In the Craft section, Kshitij Jalori and Sudheer Rajbhar will bring distinct yet complementary perspectives – bridging design innovation with grassroots material practices. Fashion and textile designer Jalori is known for his structural mastery of Banarasi weaves, and his embroideries which serve as a bridge between traditional handcraft and global luxury while Rajbhar is an interdisciplinary artist, designer, and social entrepreneur renowned for founding CHAMAR a sustainable fashion brand that reclaims the derogatory term “chamar” and transforms it into a symbol of pride and craftsmanship.

The Culinary Arts vertical will be curated by Anisha Rachel Oommen, the founder Goya, a publication operating at the intersection of culture, community, and media, using food as a medium to tell stories and create lasting cultural platforms that spotlight regional cuisines, local producers, and the knowledge systems that sustain them.

The Music segement at the festival will be shaped by Padma Shri award-winning Carnatic vocalist and composer Aruna Sairam and Ankur Tiwari, a leading singer-songwriter and composer, Recording Academy voting member and the former creative architect of the Coke Studio Bharat.

The Dance programme, curated by Ashley Lobo and Surjit Nongmeikapam, will explore the body as a site of both discipline and disruption. Lobo is a noted figure in the contemporary dance field and a pioneer of formalised Western dance education in India. His four-decade career spans performance, choreography and pedagogy, with over 40 film and stage works presented in India and internationally. Nongmeikapam meanwhile is choreographer, performing artist, cultural practitioner and artistic director of the Nachom Arts Foundation, whose work reimagines traditional performance frameworks through contemporary movement.

The Theatre programme will be curated by Mahesh Dattani and Anuradha Kapur. Dattani is the first playwright writing in English to receive the Central Sahitya Akademi Award while Kapur is a theatre-maker, teacher, curator and founder-member of Vivadi.

Accessibility, an integral and evolving focus of the festival, will once again be led by Salil Chatturvedi, a writer, poet, and disability rights campaigner, who has also represented India for wheelchair tennis, and in 2009 sailed from Mumbai to Goa with a team to draw attention to accessibility issues.

Finally, Special Projects, curated by Sreyansi Singh and Padmini Chettur, will act as a connective thread—bringing together cross-disciplinary explorations that push the boundaries of how art is encountered.

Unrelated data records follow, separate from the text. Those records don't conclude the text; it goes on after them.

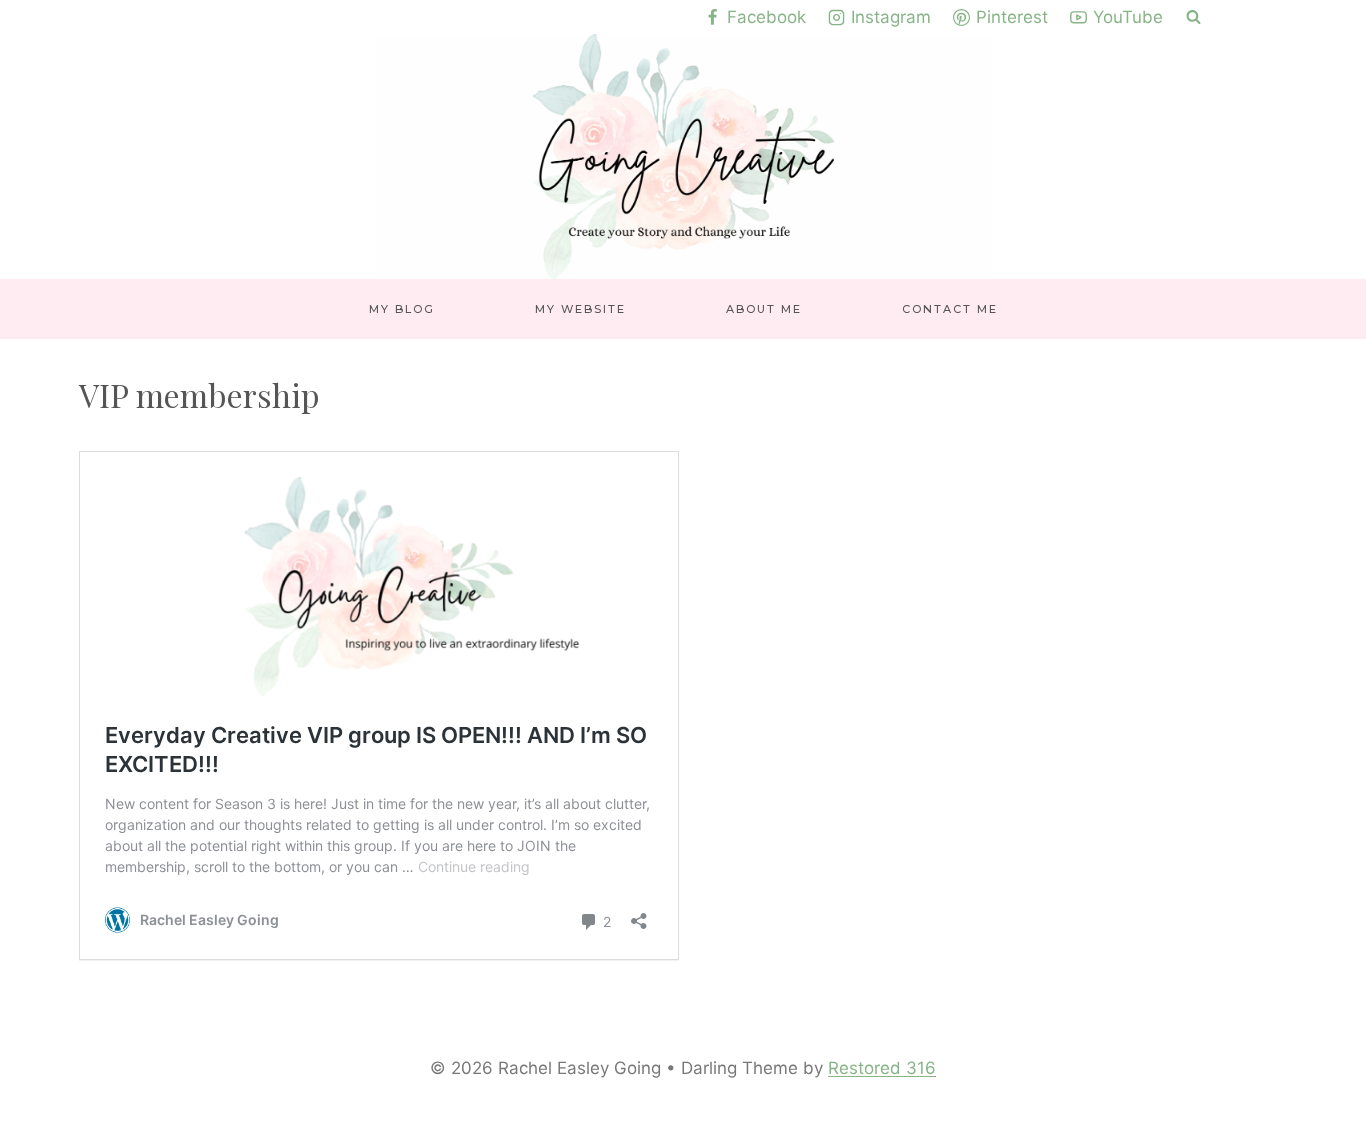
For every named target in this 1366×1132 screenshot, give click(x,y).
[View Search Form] (1193, 17)
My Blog (402, 309)
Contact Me (950, 309)
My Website (580, 309)
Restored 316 (882, 1068)
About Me (764, 309)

Singh is a curator and researcher who critically engages with contemporary textile art and clothes-making practices in South Asia. Her curatorial advocacy lies in foregrounding underrepresented and experimental approaches that inquire into the material histories and politics of the maker. Meanwhile dancer Chettur has redefined contemporary dance vocabularies in India.

Together, the curatorial cohort reflects a shift towards a more deliberate, research-led approach where each discipline informs and expands the other.

Commenting on the festival’s continued evolution, founder patron of the Serendipity Arts Sunil Kant Munjal says, “As Serendipity enters its second decade, our ambition is not only to present art but to shape how it is experienced, shared, and understood. The curators are central to this — they bring deep expertise, but more importantly, a spirit of inquiry that keeps the festival restless, questioning, and alive to its times.”

Speaking about the curatorial body for 2026, director of the Serendipity Arts Smriti Rajgarhia shares, “Curators at Serendipity Arts are not just programme-makers; they are critical voices who shape how audiences experience, understand, and question the arts today. Our 2026 cohort has been brought together with a clear intent — to push interdisciplinary dialogue further, create room for slower and more layered engagement, and tell sharper, more intentional stories across the festival.”